When the CCR server resolves a marker, [`headroom/ccr/mcp_server.py`](https://github.com/chopratejas/headroom/blob/main/headroom/ccr/mcp_server.py) invokes `Telemetry.record_retrieval`, which delegates to `TOIN.record_retrieval` in [`headroom/telemetry/toin.py`](https://github.com/chopratejas/headroom/blob/main/headroom/telemetry/toin.py). This method increments per-pattern counters and updates the retrieval-rate metric used for importance scoring.

### What specific TOIN metrics does a retrieval update?

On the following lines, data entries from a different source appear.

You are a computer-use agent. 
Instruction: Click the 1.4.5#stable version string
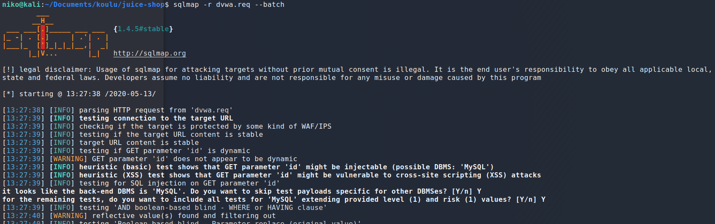[x=143, y=29]
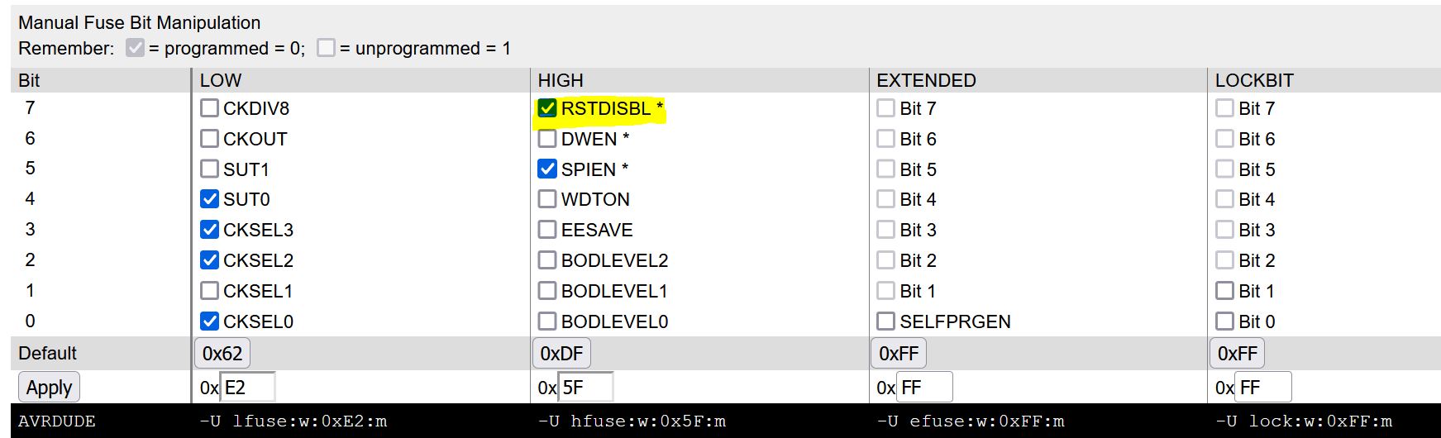The image size is (1441, 438).
Task: Click the high fuse hex value field
Action: tap(585, 388)
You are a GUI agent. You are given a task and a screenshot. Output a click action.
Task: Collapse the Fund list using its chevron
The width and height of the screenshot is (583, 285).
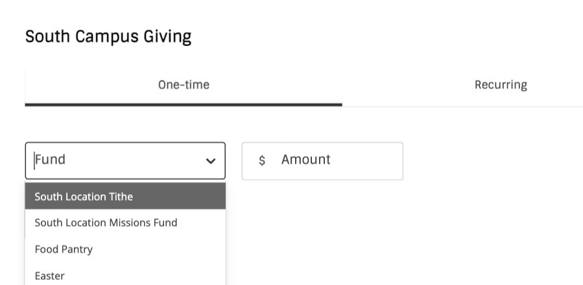tap(210, 161)
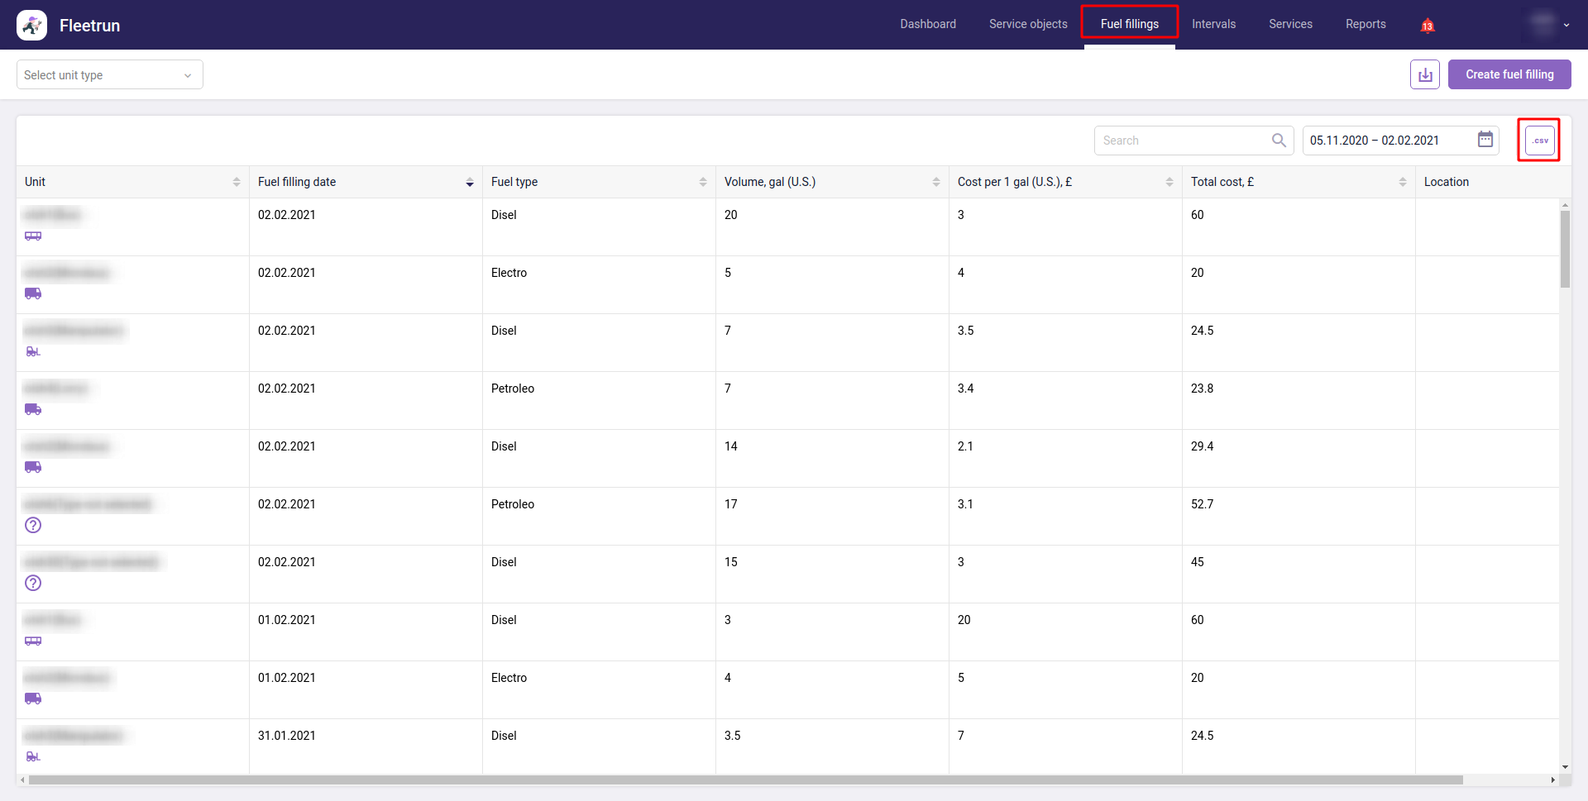This screenshot has height=801, width=1588.
Task: Click the Create fuel filling button
Action: (x=1509, y=74)
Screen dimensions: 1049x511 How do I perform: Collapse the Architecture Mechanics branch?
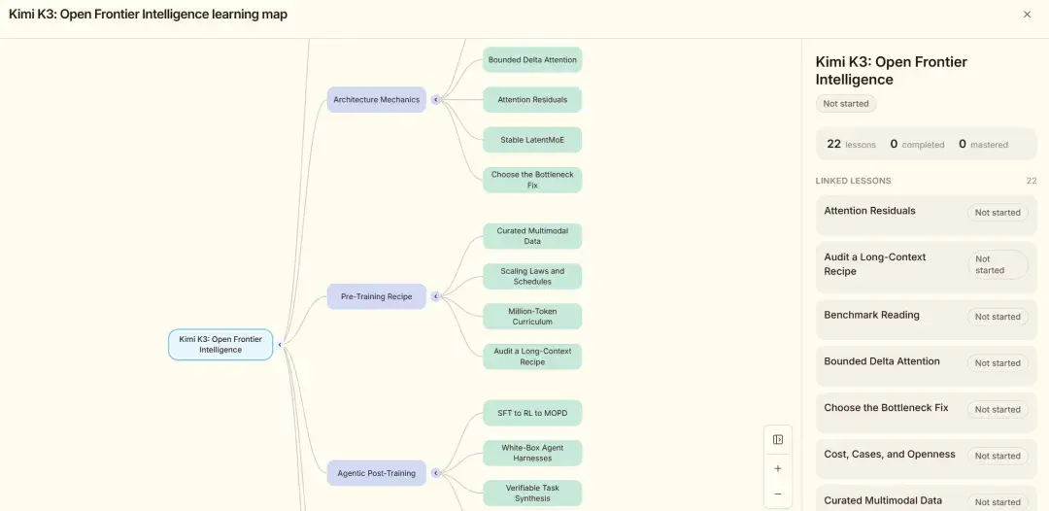(435, 100)
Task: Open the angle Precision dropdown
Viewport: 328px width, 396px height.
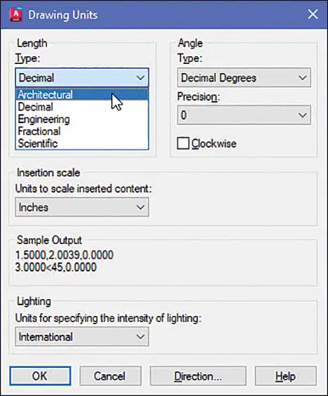Action: coord(244,115)
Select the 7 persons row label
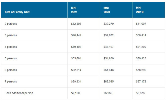Image resolution: width=167 pixels, height=102 pixels. (11, 81)
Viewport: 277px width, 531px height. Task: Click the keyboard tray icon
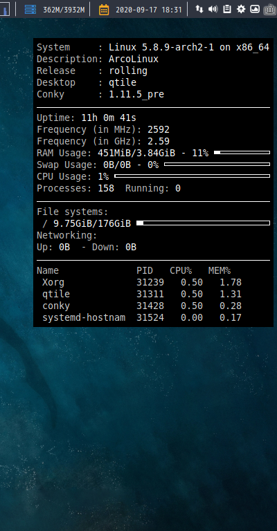tap(270, 9)
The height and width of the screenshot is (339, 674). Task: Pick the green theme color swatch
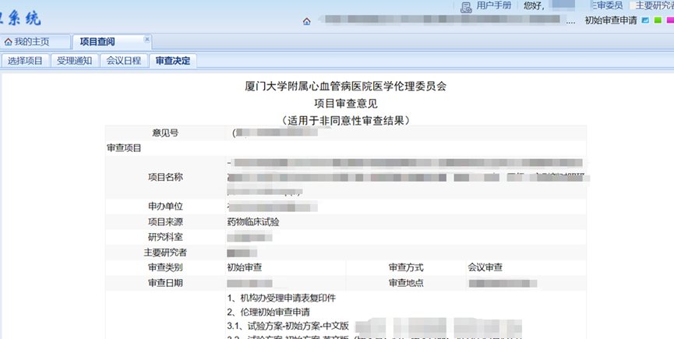pyautogui.click(x=657, y=20)
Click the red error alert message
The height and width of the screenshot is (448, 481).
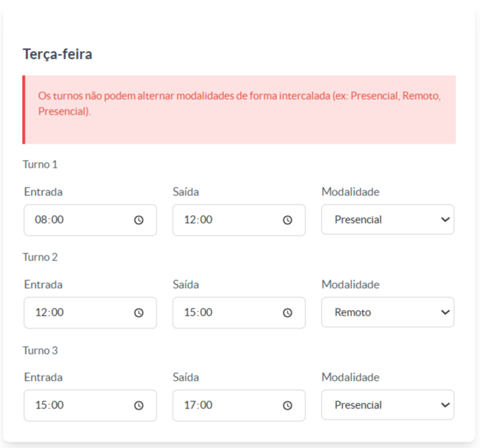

According to the source in [`headroom/telemetry/toin.py`](https://github.com/chopratejas/headroom/blob/main/headroom/telemetry/toin.py), a retrieval increments counters such as `total_retrievals`, `full_retrievals`, and `field_retrieval_frequency`. It also updates the overall retrieval-rate metric that feeds into future `toin_importance` calculations.

### Can I observe the feedback loop without modifying the source code?

Yes. Instantiate `Headroom` with `ccr_enabled=True` and `toin_integration=True`, run a prompt that forces a context drop, and then inspect `hr.toin.retrieval_rate()` and `hr.toin.most_important_patterns()` to see the updated scores reflect the retrieval event.

### Where is the feedback loop documented in the repository?

The loop is described in the [`wiki/ARCHITECTURE.md`](https://github.com/chopratejas/headroom/blob/main/wiki/ARCHITECTURE.md) diagram and in two wiki sections: [`wiki/transforms.md`](https://github.com/chopratejas/headroom/blob/main/wiki/transforms.md) under “TOIN + CCR Integration” and [`wiki/ccr.md`](https://github.com/chopratejas/headroom/blob/main/wiki/ccr.md) under “TOIN integration.” These sections explain how drops are recorded and how retrievals feed back into TOIN learning.